*** Opening EXCERPT PROVIDED ***

I. Historical Origins: When Kings Started Cutting Corners
King Henry VIII’s Shenanigans in 16th-Century England
Henry VIII (the king with six wives) needed money for wars, so he secretly reduced the gold content in coins but forced everyone to treat the new "low-quality" coins as equal in value to the old "high-quality" ones.
- How the People Reacted:
- Upon discovering the new coins had less gold, they hoarded the old coins or melted them into gold bars to sell at higher prices.
- Only the crappy new coins were used in daily transactions, flooding the market with "knockoff" money.
- This was the OG version of "bad money driving out good" — even currency gets caught in involution! Honest folks lose out!
- Smart move? "Who cares if the coins are bad? Let’s save the good ones!" Result: The market ended up with piles of worthless coins — buying a cow required hauling a sack of them!
II. Deep-Seated Psychology: Humanity’s "Cutting Corners Gene"

*** Closing EXCERPT PROVIDED ***

## WORK INSTRUCTIONS
1 - Output the excerpt about Henry VIII's coins word for word, starting at "- Only the crappy" and ending at "sack of them!".
2 - Summarize the excerpt about Henry VIII's coins in two sentences.
3 - Please resume the excerpt about Henry VIII's coins, picking up after its final heading.
The records come from a separate source and are unrelated to the text above.

*** Opening RECORDS SHOWN ***

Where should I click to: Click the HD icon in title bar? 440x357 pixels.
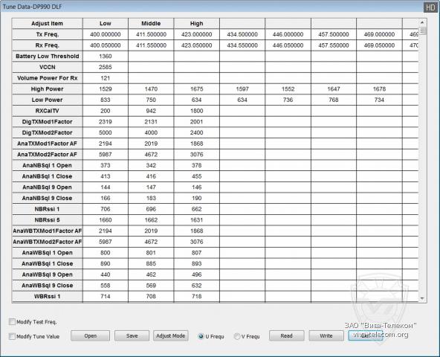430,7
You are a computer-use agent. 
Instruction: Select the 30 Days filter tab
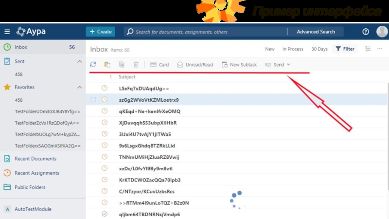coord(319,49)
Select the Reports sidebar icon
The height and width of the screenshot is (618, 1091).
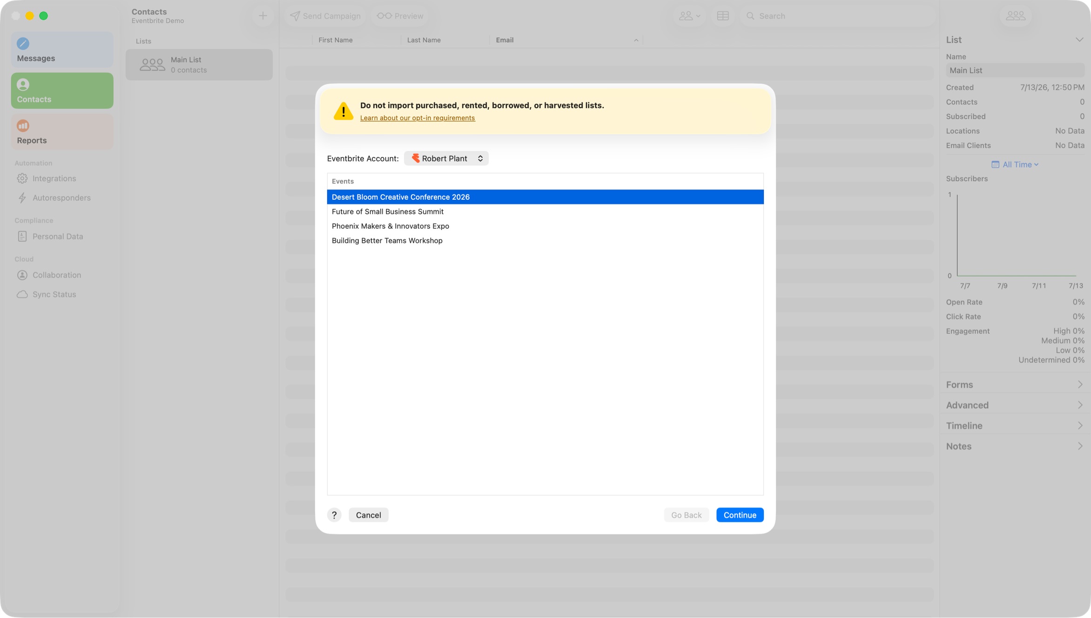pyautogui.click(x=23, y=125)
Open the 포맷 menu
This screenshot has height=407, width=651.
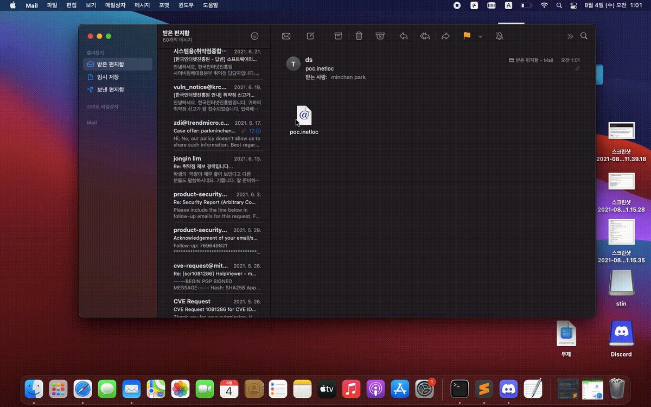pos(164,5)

*** Closing RECORDS SHOWN ***
*** Opening RECORDS SHOWN ***

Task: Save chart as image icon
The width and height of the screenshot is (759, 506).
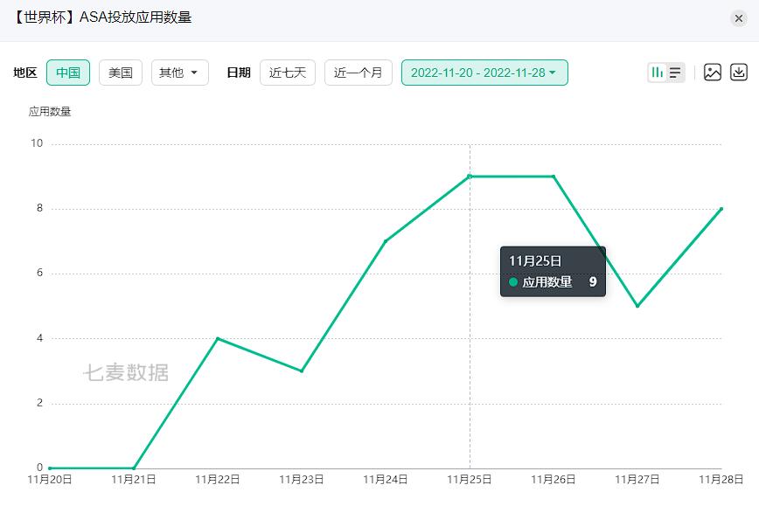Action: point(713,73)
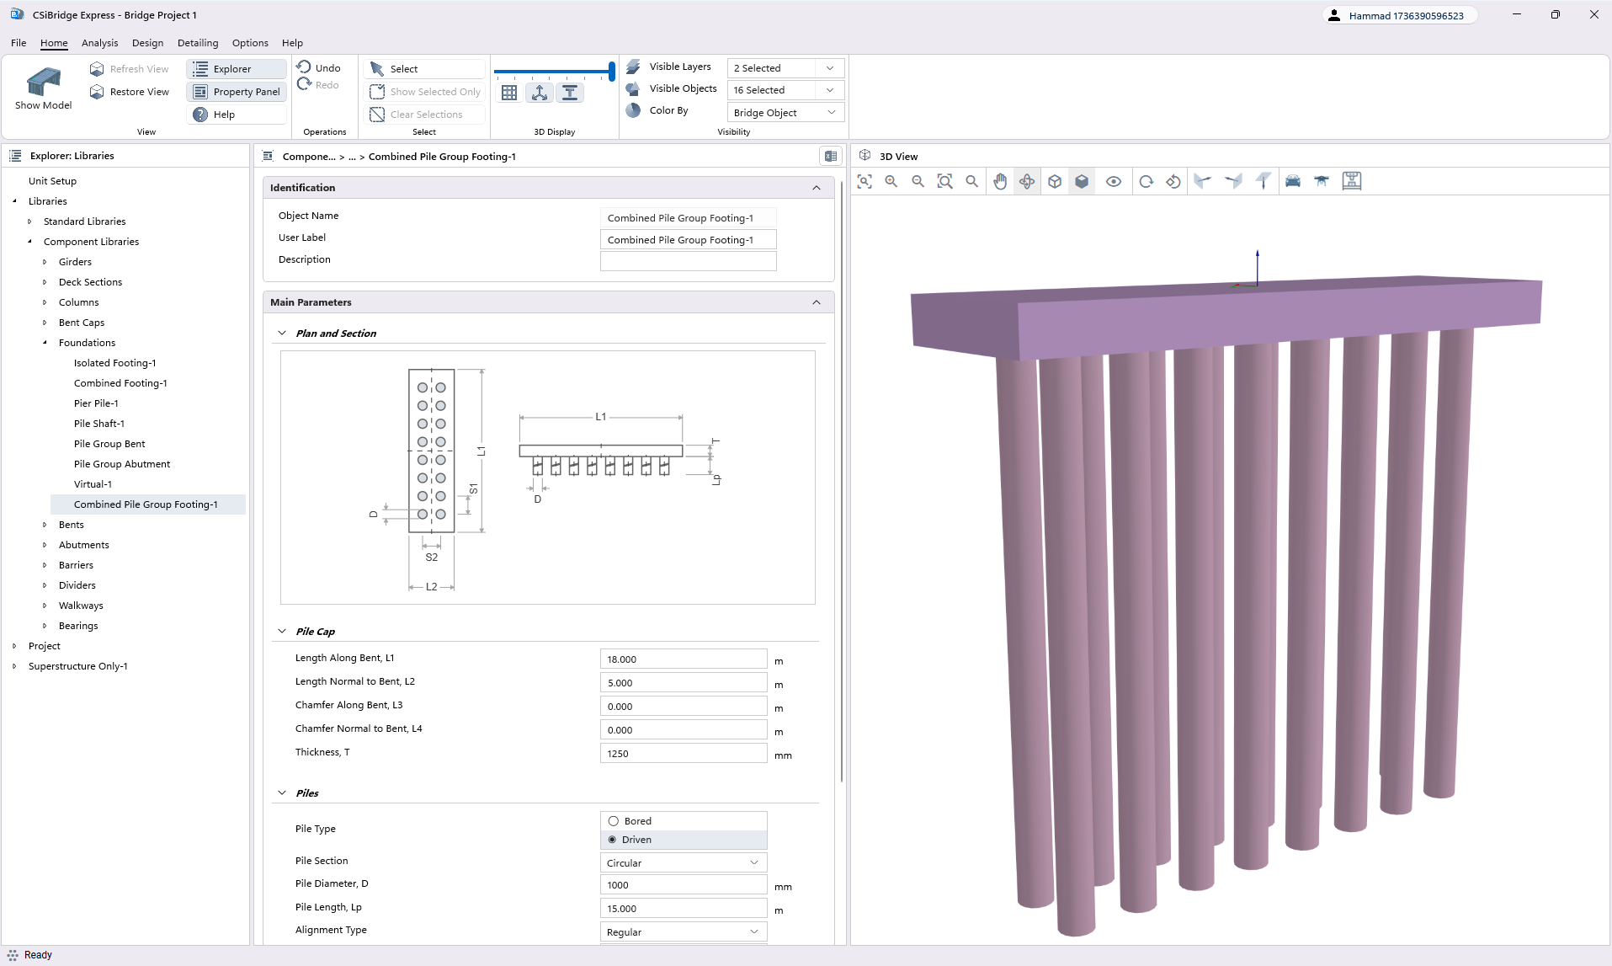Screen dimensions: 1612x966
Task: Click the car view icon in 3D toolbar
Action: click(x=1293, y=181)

*** Closing RECORDS SHOWN ***
*** Opening RECORDS SHOWN ***

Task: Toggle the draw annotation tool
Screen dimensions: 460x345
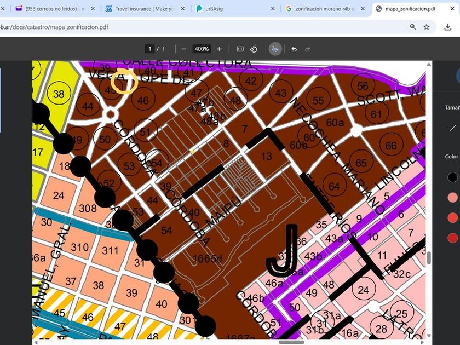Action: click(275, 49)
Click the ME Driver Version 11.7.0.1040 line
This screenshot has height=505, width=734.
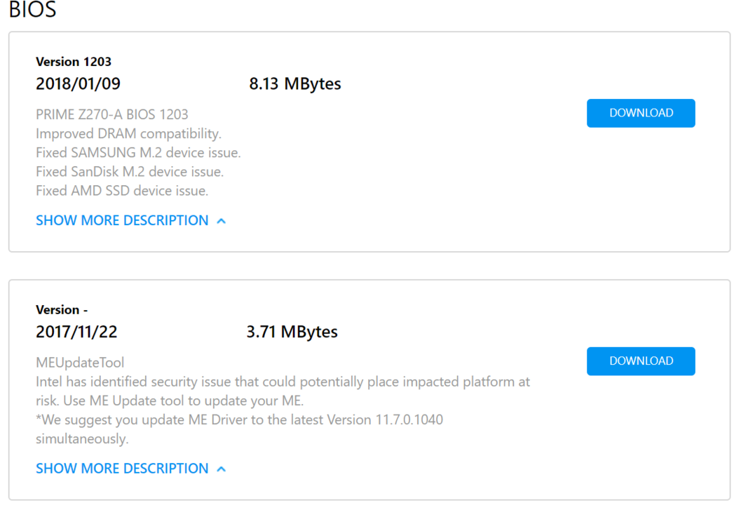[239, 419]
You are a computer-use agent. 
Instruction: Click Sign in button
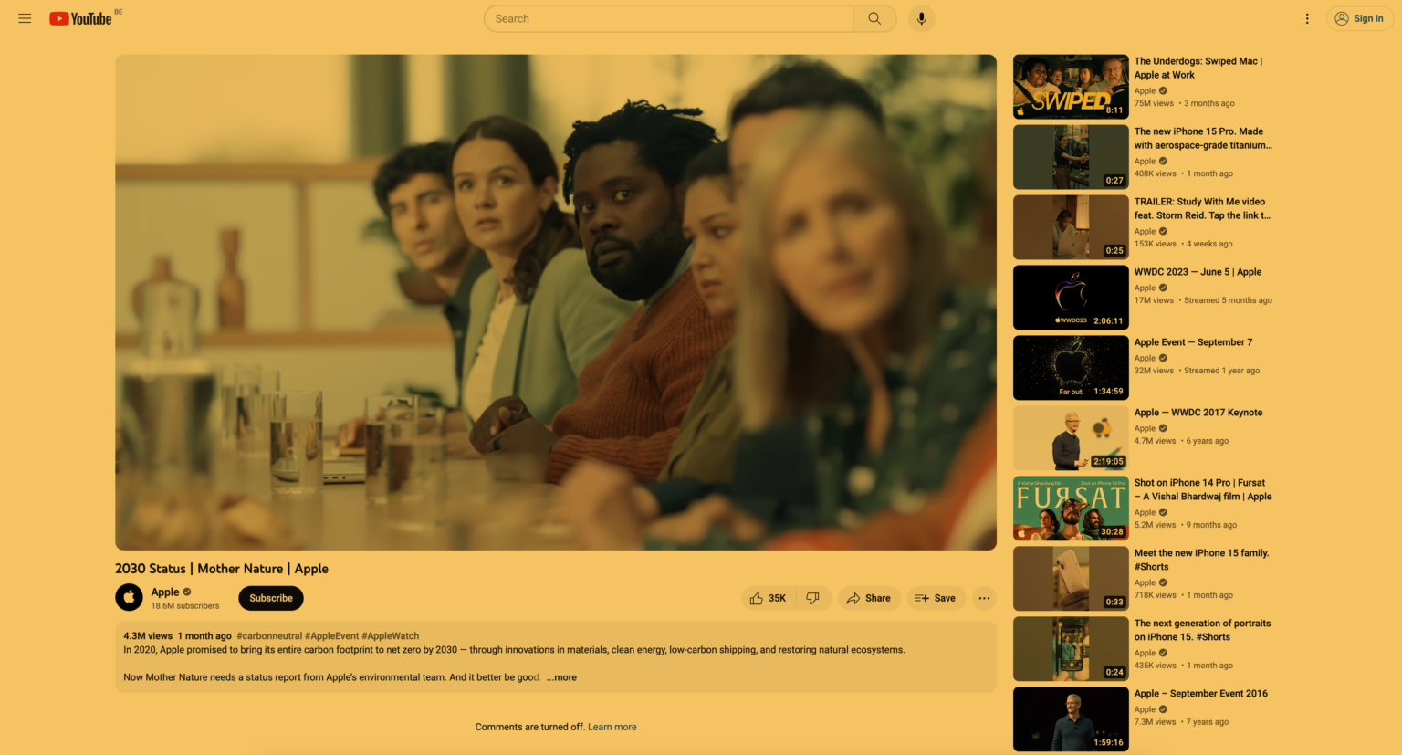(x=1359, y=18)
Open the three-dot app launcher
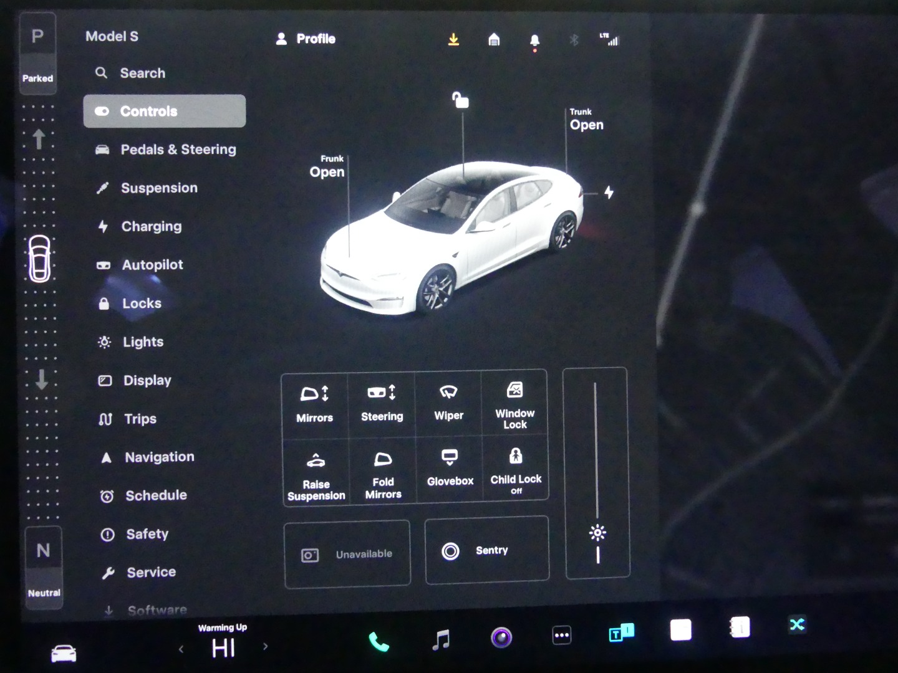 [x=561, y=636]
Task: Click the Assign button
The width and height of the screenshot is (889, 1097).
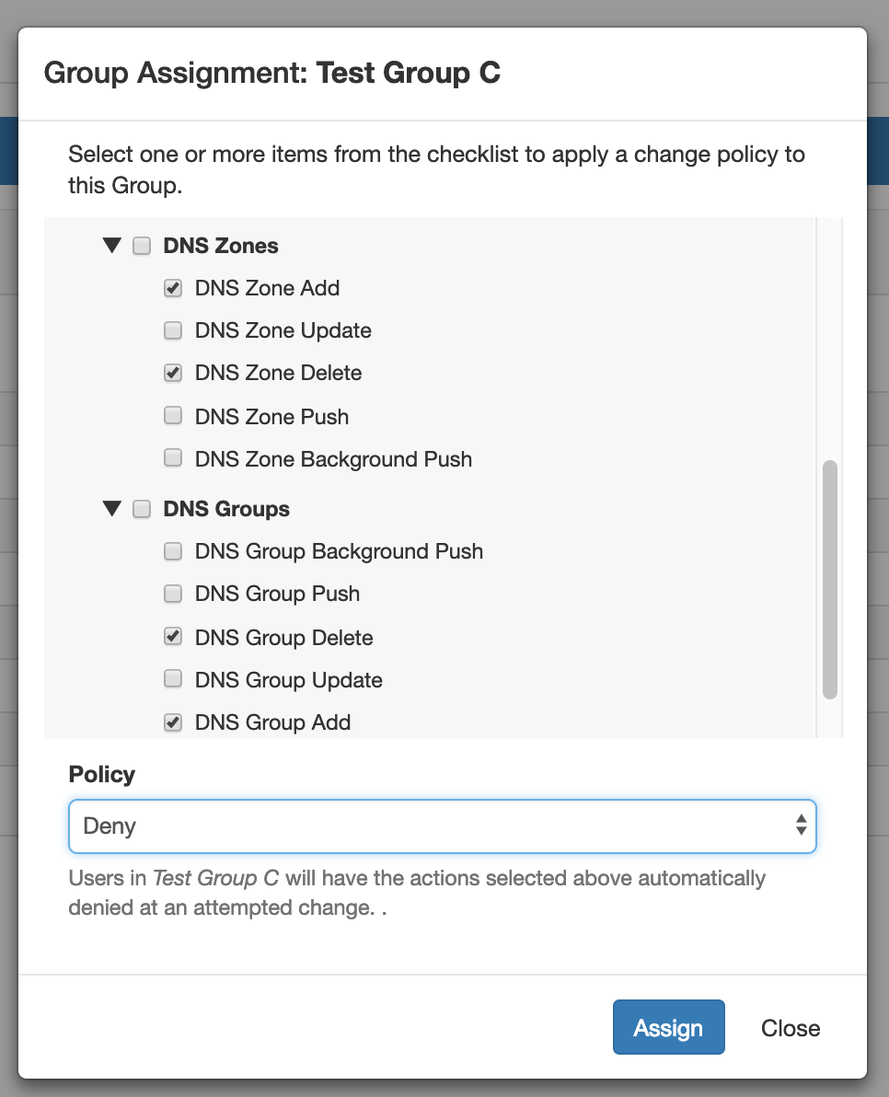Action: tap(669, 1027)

*** Closing RECORDS SHOWN ***

## RESULTS OF THE EXERCISE
1 -
- Only the crappy new coins were used in daily transactions, flooding the market with "knockoff" money.
- This was the OG version of "bad money driving out good" — even currency gets caught in involution! Honest folks lose out!
- Smart move? "Who cares if the coins are bad? Let’s save the good ones!" Result: The market ended up with piles of worthless coins — buying a cow required hauling a sack of them!

2 - Needing money for wars, Henry VIII secretly lowered the gold content of coins but forced everyone to treat the new coins as equal in value to the old ones. People hoarded or melted the old coins, so only the inferior new ones circulated, an original case of "bad money driving out good" that left the market with piles of worthless coins.

3 -
- Short-Term Greed: Humans instinctively chase "immediate gains": using bad money (screwing others) while hoarding good money (benefiting themselves), even if it harms the market long-term.
- Herd Mentality: "Everyone’s using fake stuff — I’ll lose out if I don’t!" When bad money floods in, even good folks become accomplices.
- Risk Aversion:"Save the good stuff for emergencies, dump the junk ASAP!" Hoard gold in chaos, stockpile luxury liquor in peace — same logic.
III. Real-Life "Bad Money Drives Out Good" — Have You Fallen for It?
1. Workplace Edition
"PPT Wizards" Crush "Hard Workers": Bosses drool over flashy slideshows, clueless that the data-crunching night owls are the real heroes. Result: Smooth talkers get promoted; grinders burn out.
Slackers Torment the Hardworking:Your coworker spends 3 hours a day "paid to poop," while you get scolded for "low efficiency" after overtime.
2. Consumer Edition
- Instagram vs. Reality: "Aesthetic" Restaurants: A spot spends $500K on decor and filters, serves terrible food, yet has 3-hour lines. The century-old diner next door? Bankrupt for "bad marketing."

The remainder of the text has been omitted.